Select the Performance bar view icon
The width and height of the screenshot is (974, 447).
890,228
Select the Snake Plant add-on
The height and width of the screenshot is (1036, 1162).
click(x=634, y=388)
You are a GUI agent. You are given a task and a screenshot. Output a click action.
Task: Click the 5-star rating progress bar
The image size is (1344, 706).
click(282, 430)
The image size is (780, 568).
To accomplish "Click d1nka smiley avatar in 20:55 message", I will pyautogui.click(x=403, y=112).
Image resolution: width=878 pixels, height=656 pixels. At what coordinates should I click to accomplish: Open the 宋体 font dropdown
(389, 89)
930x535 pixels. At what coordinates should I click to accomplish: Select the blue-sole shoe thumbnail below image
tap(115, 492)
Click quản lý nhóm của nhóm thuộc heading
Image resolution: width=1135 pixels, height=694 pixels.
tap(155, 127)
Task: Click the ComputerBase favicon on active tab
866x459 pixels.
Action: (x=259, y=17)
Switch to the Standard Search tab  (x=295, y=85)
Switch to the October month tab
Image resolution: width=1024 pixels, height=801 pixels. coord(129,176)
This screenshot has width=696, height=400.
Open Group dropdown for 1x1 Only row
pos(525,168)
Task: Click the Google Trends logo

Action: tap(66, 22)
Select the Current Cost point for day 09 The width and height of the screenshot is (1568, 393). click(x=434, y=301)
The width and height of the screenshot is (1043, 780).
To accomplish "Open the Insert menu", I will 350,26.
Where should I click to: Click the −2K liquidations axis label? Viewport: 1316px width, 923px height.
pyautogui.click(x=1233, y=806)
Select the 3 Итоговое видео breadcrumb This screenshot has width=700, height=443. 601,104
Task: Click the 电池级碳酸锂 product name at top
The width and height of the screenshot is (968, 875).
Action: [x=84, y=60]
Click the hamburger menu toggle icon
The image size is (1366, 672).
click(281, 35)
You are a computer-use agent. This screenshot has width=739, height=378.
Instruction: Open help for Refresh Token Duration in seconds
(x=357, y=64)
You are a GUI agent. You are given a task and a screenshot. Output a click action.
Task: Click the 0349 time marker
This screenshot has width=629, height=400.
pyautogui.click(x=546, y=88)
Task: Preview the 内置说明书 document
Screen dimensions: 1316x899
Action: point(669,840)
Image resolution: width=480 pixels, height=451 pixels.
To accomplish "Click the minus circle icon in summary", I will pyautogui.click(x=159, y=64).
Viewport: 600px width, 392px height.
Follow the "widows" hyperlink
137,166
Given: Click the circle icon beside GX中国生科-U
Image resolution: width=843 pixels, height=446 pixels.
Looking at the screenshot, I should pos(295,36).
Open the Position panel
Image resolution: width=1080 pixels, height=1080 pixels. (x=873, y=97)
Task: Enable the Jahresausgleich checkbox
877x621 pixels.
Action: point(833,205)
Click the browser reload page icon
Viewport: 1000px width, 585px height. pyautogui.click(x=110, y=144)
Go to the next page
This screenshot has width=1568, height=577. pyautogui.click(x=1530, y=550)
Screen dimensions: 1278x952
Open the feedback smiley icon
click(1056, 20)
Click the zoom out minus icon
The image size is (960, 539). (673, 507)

***

TASK DETAILS
From the material above, copy every line where the word "circle" is found.

RESPONSE
To accomplish "Click the minus circle icon in summary", I will pyautogui.click(x=159, y=64).
Given: Click the circle icon beside GX中国生科-U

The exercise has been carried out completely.